According to this community of prospect voters in 2019 (O’Neill’s last year eligible):
TexasCard, I agree about waiting to see who is non-tendered by other teams. Could make for some bargains. I am curious, however, which Cardinals you would non-tender to save money. I am not seeing it.
I have neutered the last line of your post, CFICT. You know the rules here about politics, so why you chose to not follow them is beyond me.
Absolutely teams have misses in the draft and they have later round hits. But Plummer was a bad miss that shouldn’t have happened. First round misses happen no doubt but this one could have been avoided and left a hole just like 2017 when they didn’t have a early pick. By the way 2015 and 2017 are related because of the individual who ran that 2015 draft.
Every first round miss could have been avoided – with 20-20 hindsight. By definition, teams at the back end have to take more risks than the teams that pick first. Unless you can show me data that the Cardinals have had less success with their first rounders than other teams that typically pick at the back end of the draft, I have no way to make such definitive statements that I cannot back up.
P.S. I am NOT a Chris Correa supporter, but his lone draft was pretty good. That he cheated doing his job and was caught is a different discussion…
Also, it is good to see you back around here, TexasCard…
Cue up the bccran rant on why high school players are bad and all draftees should be from college…
They will certainly add the two to the dubious list of the ones that got away as if they are far more impactful than they really are.
For me, Sherriff earns admiration for his persistence. Kelly earned a big contract coming off a great World Series for the Red Sox, but has been a disappointment with the Dodgers. He is not in their rotation of trusted relievers, for good reason.
Personally, I hope all the ex-Cardinals do well.
Excellent point on the 2015 draft, which overall is one of the team’s best drafts in years. Five major leaguers from one draft class is an exceptional take. But every team has many misses. Every single one. Expecting otherwise is being totally unrealistic. Reminds me of the old line about focusing on Cindy Crawford’s mole.
Goold also raised the Yankees in his Monday chat, but was very careful in his wording. The Yankees “have been mentioned as an intriguing possibility” – without saying who mentioned it. He could be referring to Hummel as far as I can tell…
But if I am Molina’s agent, I am certainly going to stir up news of interest, whether real or imagined – if for no other reason than to serve as leverage in his upcoming negotiations with the Cardinals. It is how the signing game is played.
It can be a real challenge trying to sort out the substance from the noise…
Yadi sells tickets.
This morning, I have already heard from Mets fans upset about them losing Jarred Kelenic and Travis d’Arnaud and them acknowledging that none of them saw Jacob deGrom coming. This thing happens often across baseball, but each individual team’s fans are understandably hyper-focused on their own team’s misses.

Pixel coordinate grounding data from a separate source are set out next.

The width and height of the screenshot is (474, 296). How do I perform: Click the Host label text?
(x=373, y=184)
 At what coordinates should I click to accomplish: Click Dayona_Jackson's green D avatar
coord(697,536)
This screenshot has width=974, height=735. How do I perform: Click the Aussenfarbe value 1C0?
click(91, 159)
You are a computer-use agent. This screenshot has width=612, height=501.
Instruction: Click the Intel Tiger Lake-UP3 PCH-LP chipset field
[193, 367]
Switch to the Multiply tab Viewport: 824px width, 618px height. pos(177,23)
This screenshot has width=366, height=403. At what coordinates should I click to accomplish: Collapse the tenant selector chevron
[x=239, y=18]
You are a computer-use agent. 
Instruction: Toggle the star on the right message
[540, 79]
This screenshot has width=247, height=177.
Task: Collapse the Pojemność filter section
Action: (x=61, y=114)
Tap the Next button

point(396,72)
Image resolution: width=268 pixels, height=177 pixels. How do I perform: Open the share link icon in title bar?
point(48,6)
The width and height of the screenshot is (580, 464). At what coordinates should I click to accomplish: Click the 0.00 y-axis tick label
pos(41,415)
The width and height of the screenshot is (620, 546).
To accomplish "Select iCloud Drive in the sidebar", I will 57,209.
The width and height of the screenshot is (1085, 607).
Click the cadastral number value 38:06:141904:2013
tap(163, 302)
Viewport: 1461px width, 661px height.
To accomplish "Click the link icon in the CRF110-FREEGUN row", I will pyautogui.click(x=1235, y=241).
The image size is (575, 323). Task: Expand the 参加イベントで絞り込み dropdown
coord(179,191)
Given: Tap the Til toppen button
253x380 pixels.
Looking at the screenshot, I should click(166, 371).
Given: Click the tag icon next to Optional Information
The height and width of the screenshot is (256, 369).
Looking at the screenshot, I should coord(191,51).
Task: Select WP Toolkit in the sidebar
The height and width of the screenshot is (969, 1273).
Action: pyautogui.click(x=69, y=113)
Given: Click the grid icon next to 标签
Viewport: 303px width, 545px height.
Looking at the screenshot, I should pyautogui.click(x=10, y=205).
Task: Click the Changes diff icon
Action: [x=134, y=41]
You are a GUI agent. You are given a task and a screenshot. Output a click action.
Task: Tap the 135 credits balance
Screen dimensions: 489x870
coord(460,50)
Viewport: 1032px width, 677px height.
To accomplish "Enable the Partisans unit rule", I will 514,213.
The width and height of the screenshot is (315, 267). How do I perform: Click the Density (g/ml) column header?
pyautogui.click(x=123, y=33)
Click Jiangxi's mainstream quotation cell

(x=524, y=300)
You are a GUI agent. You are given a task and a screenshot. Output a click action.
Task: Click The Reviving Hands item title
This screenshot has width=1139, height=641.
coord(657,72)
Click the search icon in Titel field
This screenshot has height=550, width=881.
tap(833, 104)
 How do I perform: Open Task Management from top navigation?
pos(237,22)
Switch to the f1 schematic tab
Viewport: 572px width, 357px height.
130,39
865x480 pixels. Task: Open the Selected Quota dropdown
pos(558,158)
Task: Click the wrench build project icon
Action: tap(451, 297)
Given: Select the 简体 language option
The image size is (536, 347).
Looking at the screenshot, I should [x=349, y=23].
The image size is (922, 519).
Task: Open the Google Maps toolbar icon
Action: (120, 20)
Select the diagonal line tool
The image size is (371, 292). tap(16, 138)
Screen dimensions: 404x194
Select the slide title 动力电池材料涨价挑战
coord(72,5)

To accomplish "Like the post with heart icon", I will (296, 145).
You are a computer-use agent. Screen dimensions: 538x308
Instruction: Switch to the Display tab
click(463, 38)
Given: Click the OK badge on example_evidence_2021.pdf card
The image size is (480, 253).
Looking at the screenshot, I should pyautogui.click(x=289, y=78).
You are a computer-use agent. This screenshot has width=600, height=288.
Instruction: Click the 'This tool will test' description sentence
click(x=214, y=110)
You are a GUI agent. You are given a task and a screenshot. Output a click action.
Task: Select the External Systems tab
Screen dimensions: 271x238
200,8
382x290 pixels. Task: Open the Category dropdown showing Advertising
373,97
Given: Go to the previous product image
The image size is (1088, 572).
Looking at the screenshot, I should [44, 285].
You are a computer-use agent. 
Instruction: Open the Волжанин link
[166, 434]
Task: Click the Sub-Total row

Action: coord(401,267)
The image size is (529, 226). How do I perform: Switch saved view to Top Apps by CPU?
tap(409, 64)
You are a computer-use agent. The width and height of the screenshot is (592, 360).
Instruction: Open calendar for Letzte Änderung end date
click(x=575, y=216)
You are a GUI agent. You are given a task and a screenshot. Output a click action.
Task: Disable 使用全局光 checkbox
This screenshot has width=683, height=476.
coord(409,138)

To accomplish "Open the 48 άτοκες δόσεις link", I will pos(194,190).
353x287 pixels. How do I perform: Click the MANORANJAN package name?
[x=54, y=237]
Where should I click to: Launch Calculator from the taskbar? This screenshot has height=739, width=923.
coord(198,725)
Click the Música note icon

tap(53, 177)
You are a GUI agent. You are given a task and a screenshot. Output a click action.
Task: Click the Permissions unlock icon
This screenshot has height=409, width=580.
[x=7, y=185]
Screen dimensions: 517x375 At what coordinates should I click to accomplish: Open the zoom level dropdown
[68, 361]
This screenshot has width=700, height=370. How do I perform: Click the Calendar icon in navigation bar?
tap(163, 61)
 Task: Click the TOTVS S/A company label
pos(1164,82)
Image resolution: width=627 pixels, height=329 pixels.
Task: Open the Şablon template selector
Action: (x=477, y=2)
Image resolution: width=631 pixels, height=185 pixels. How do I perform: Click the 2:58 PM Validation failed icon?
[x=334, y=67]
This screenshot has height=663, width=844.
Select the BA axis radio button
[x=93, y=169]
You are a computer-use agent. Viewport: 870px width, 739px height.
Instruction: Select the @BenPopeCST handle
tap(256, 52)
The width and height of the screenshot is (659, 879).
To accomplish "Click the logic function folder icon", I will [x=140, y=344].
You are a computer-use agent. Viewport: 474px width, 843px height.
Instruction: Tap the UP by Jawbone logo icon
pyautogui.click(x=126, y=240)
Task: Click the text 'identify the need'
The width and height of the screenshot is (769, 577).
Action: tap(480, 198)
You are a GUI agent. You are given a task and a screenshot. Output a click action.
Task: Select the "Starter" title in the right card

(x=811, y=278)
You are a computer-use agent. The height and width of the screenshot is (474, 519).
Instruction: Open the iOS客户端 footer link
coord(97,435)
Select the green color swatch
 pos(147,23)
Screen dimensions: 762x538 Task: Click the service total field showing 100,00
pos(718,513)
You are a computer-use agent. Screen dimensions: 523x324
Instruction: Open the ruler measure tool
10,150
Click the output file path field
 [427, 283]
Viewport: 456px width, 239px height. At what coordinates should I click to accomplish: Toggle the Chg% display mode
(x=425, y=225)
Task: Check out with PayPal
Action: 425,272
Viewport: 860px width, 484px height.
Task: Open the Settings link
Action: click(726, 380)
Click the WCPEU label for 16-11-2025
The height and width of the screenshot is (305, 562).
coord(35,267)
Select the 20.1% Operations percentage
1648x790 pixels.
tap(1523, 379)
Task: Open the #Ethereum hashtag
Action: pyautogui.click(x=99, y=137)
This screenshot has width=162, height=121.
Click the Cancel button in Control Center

"We all Missed on Randy Arozarena, but @BaseballHQ was Closest"
Reviewing how national analysts viewed emerging star outfielder Randy Arozarena when the outfielder was a prospect with the #stlcards. We at The Cardinal Nation missed, too! (free) https://t.co/tTQaQbvM0P pic.twitter.com/7BRhCLTDNC
— Brian Walton (@B_Walton) October 20, 2020
Jeff Luhnow granted an extensive interview to a Houston TV station. He continues to insist he was set up by the Commissioner to take the fall and he had no knowledge of either the electronic sign stealing or the trash can banging.